Bishop Marian Andrej Pacák finds English more than a little frustrating.
Other languages have rules. Other languages show a clear and obvious correspondence between the way people pronounce a word and the way it’s written. But what is an English student supposed to make of “through” versus “threw” versus “throw?”
“English doesn’t really have rules,” Pacák complains.
But the newly appointed eparch for Canada’s 3,500 Byzantine-rite Slovak Catholics has bigger problems than just learning the language most of his faithful speak.
“It’s a tough job,” remarked history professor Mark Stolarik, who holds the chair in Slovak history and culture at the University of Ottawa. “Just preserving the diocese and trying to prevent further decline.”
One of Pacák’s problems is the same one all religions face in a wealthy society.
“If you have everything in your life — you have a house, you have money, you have everything — in this position where we have a real good life, you have to understand you can’t just give up on your faith because you have a good life now,” Pacák said through an interpreter.
The people Pacák now shepherds are the great-grandchildren, grandchildren and children of Slovaks who immigrated to Canada after the Second World War. That generation watched from afar as the Soviet communist system crushed the ancient Church their ancestors had preserved from its ninth-century origins under Saints Cyril and Methodius.
When they arrived on a Sunday morning at their little wooden Cathedral of the Nativity of the Mother of God on Shaw Street, just west of downtown Toronto, they sang the Divine Liturgy in Church Slavonic for three to four hours, then spent most of whatever remained of Sunday discussing how the communists and the Moscow patriarchate had seized churches in Slovakia where they grew up and declared them Orthodox.

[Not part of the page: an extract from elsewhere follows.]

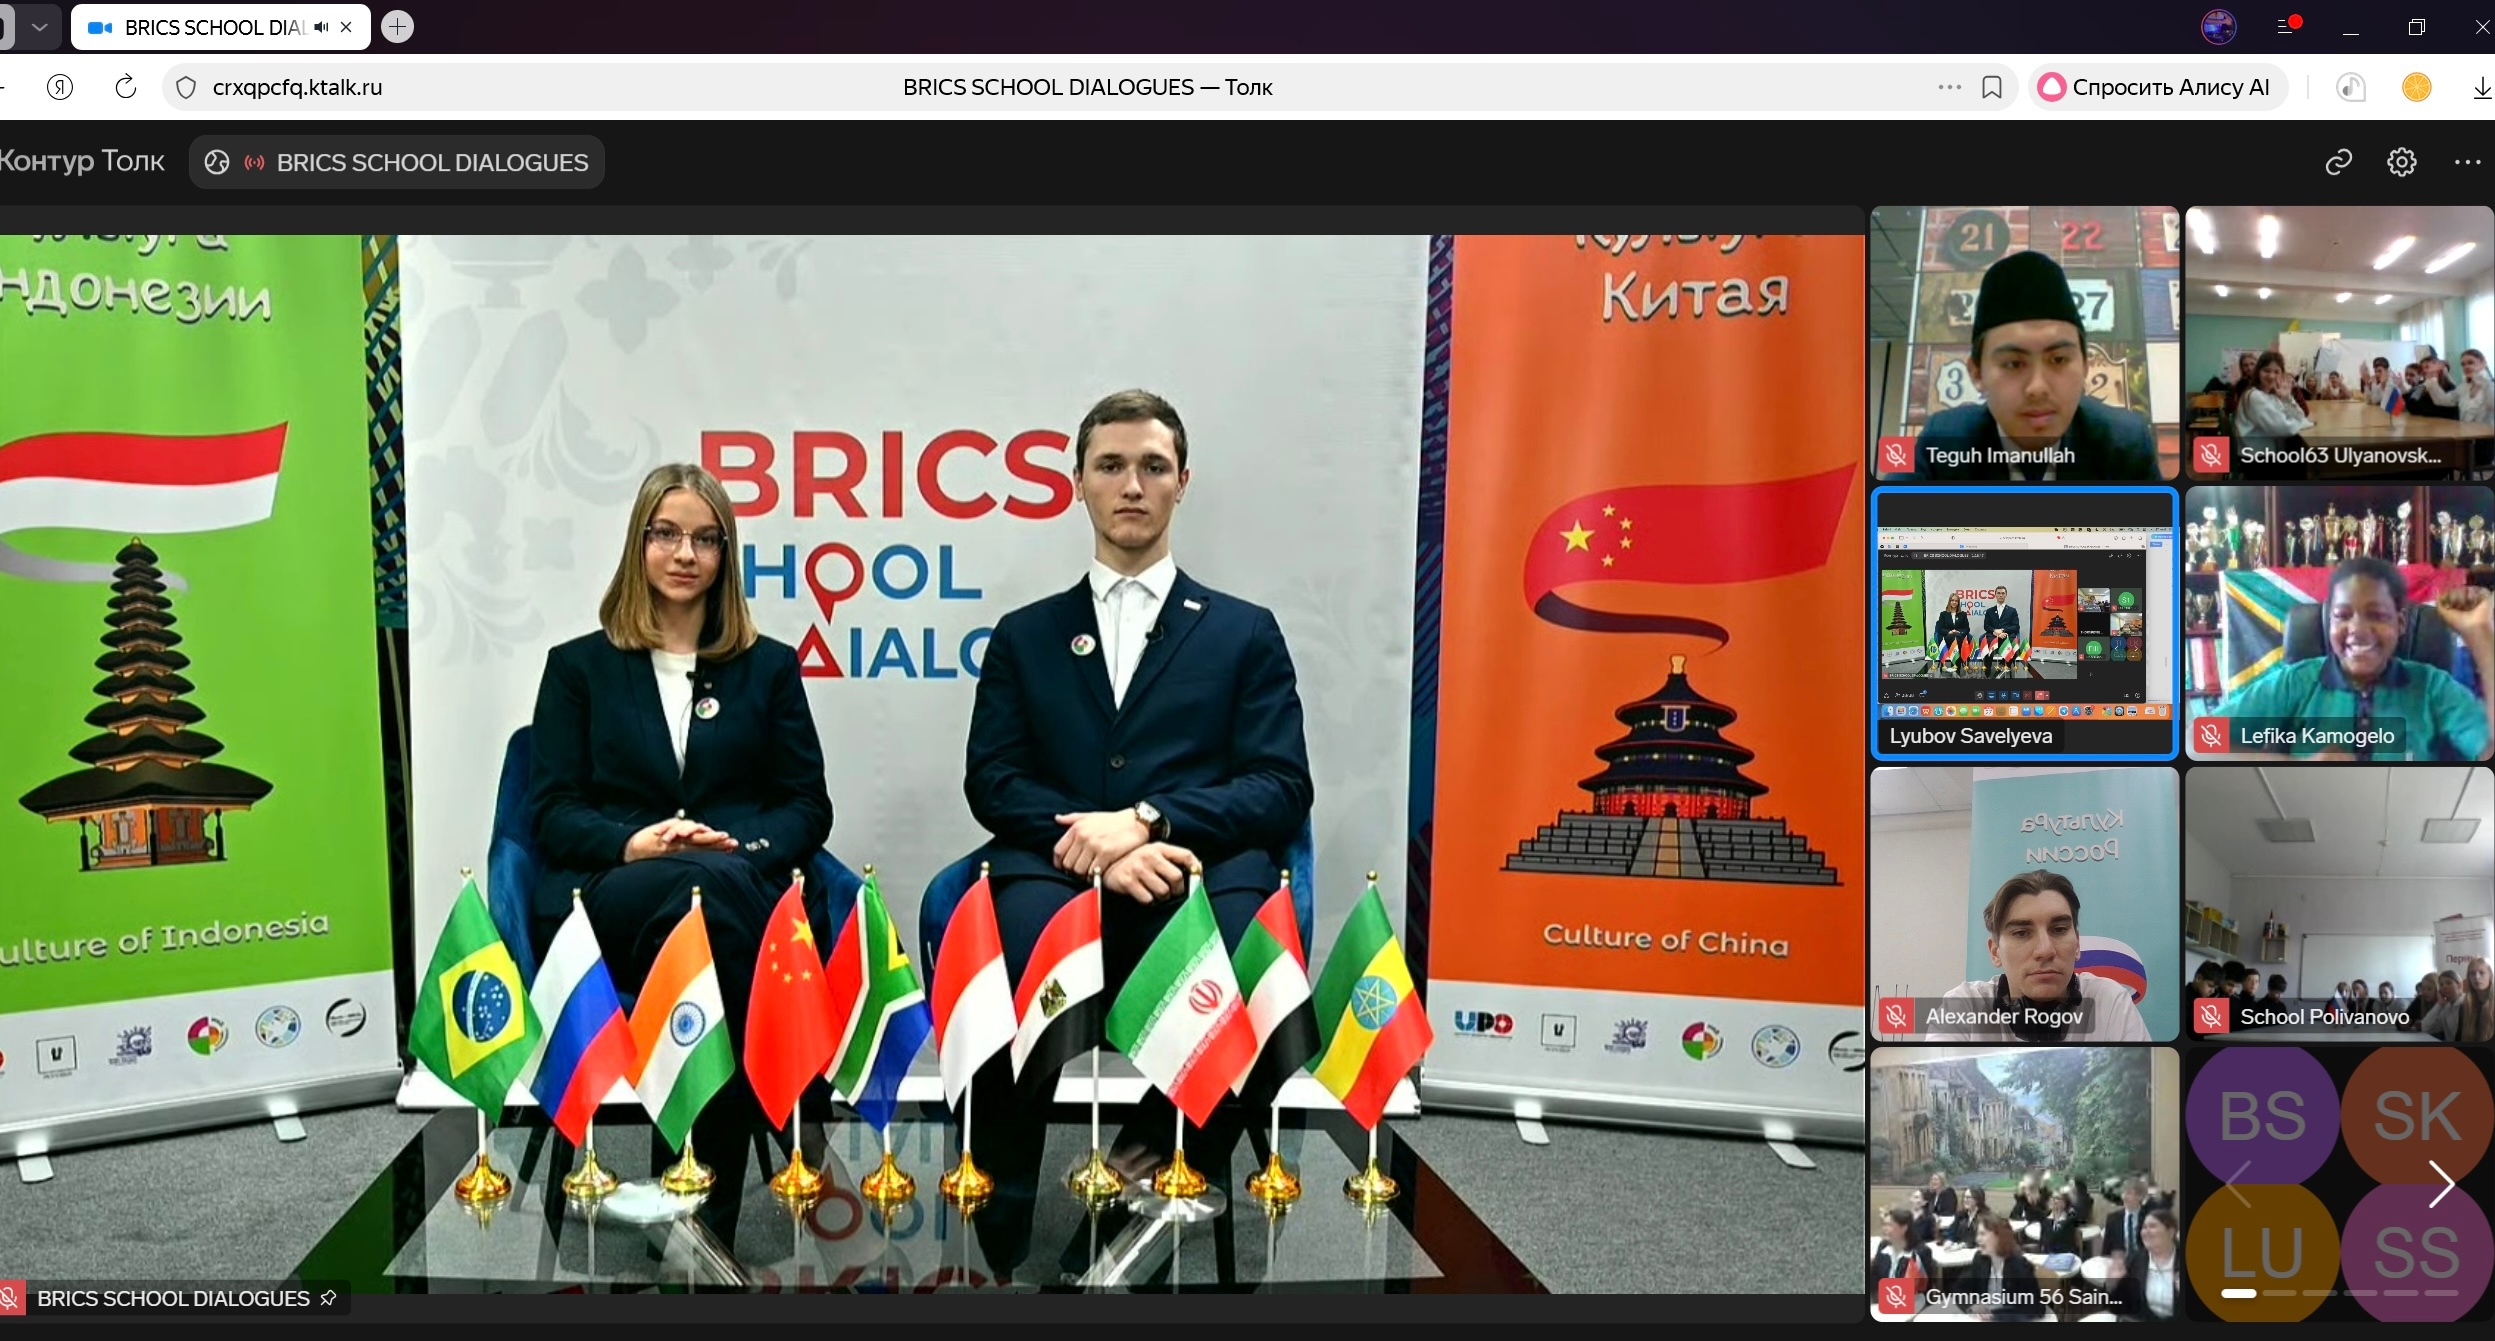Copy meeting link via chain icon

tap(2338, 162)
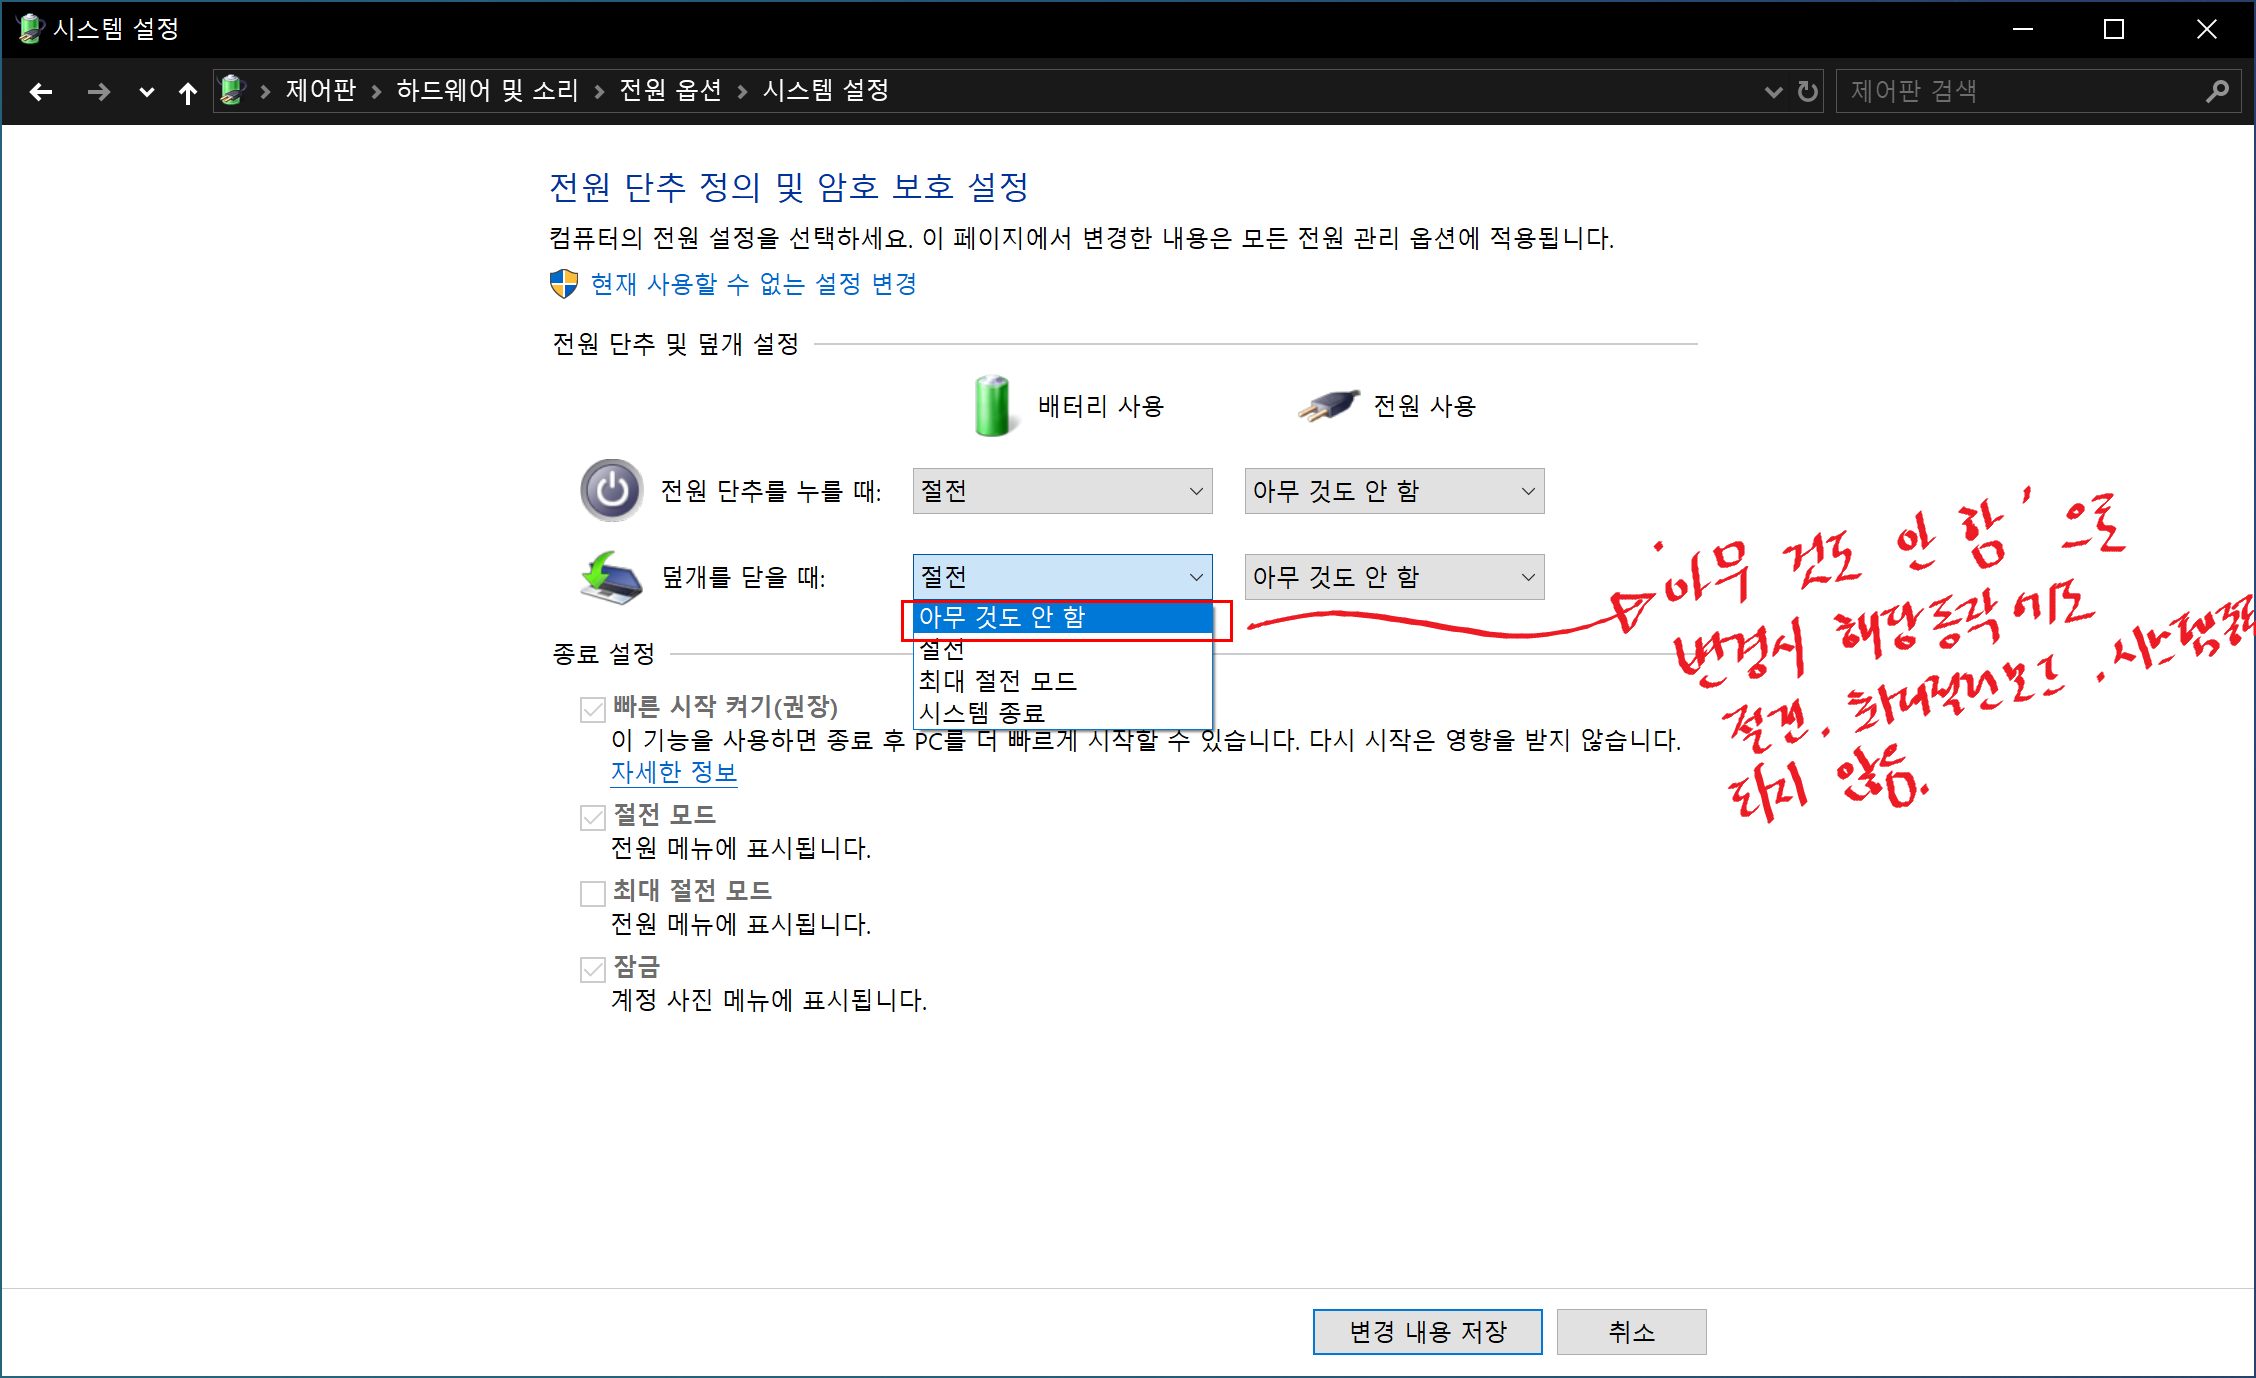Click the laptop lid close icon
Screen dimensions: 2256x1378
pos(611,577)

Those post-war immigrants were Catholics who lived a tradition that stretched back a millennia. For them, their long, candlelit liturgies were a golden thread that tied them to villages, farms and long-past generations. All this was overshadowed by Soviet imperialism just as they were gaining a foothold in Canada.
“Liturgy in the Slovak Byzantine Church is actually at the centre of our whole spirituality. Liturgy is actually our heritage,” explained Pacák.
“You can see this in our Byzantine churches. This is the reason why it’s our rite. In theology, this is what we have.”
In the 1990s the Soviet empire crumbled and Byzantine Catholics in Slovakia took back their churches. In this country, Slovak Byzantine Catholics were by then second- and third-generation Canadians, no longer holding on to traditions for the sake of their persecuted cousins back home.
Even in Slovakia, use of old Church Slavonic — a language nobody actually speaks outside of church — has now abated, with preaching and most of the liturgy rendered into modern Slovak. In Canada, the liturgy has been translated into English.
While Pacák shares in the hope and energy behind a renovation of Byzantine liturgy, he wants that renovation to be true to the Slavic-Byzantine roots of his Church.
“We cannot take on an artificially new form,” he said. “Rather we will try to just go more deeply inside (the tradition). This is what’s important for our Church.”
Keeping young Slovak-Canadians involved in their Church is Pacák’s biggest challenge. He hopes they see a value in their traditions and in the spirituality that formed their parents and grandparents.
“It’s normal when you have a tradition that you have your roots in this Church,” he said. “So you want to live in this Church. You will stick with this Church.”
But the 45-year-old Redemptorist bishop ordained in Michalovce, Slovakia, on Sept. 2 is under no illusion that choosing this tiny Church is going to be easy for third-generation Canadians.
“You have to have a stomach for it,” he said.
For many Toronto Catholics, the most obvious sign of the Slovak Byzantine presence remains the giant, de-consecrated Cathedral of the Transfiguration in Unionville, just north of the city, built by the wealthy Roman family.
An oral agreement between Steve Roman and Bishop Michael Rusnak to transfer the cathedral to the Slovak eparchy upon its completion was frustrated when Roman died in 1988 before the agreement was put in writing.
A dispute between the eparch and the family foundation finally resulted in 2006 in restoring the little church on Shaw Street to its former status as the Slovak Byzantine cathedral.
It’s a complicated and sensitive history. Pacák says he’s heard too many conflicting stories to make any judgment about it right now. For now he has English on his mind and the liturgy in his heart.
“We will try to go deeply inside (the liturgy). This is what’s important for our Church,” he said. “When a person understands this spiritual and theological heritage, at this point we can help people better understand (the Church). But this has to happen in community with parishioners.”